* **Listing**:
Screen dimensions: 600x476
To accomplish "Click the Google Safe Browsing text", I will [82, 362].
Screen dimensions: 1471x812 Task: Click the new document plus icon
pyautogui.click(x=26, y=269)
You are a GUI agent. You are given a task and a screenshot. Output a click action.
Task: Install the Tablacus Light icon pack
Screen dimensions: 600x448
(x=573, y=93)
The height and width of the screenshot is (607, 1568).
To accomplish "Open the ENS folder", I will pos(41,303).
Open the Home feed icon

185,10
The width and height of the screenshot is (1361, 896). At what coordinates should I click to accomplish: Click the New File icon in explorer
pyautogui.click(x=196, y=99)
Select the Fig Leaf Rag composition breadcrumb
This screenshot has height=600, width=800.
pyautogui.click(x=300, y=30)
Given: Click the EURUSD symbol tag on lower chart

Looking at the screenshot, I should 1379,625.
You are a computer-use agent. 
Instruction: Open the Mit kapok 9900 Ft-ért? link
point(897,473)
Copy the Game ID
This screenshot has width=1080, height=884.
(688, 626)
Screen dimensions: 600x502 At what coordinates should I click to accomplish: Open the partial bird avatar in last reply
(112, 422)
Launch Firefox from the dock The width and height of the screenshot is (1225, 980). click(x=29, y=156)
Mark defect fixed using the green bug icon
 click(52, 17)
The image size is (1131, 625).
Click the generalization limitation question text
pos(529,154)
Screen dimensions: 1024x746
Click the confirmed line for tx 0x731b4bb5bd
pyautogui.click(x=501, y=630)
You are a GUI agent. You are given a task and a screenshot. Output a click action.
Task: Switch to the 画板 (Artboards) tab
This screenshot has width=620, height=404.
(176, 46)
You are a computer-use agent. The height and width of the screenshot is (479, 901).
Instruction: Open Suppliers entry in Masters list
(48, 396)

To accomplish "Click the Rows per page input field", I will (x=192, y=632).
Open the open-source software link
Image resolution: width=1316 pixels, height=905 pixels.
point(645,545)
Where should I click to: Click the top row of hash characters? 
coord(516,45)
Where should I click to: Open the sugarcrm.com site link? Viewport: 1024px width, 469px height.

* **Objective**: Pick out every line above that contains the word "Instruction", and copy each one in full.

* **Answer below**:
Instruction: Open the Mit kapok 9900 Ft-ért? link
Instruction: Open Suppliers entry in Masters list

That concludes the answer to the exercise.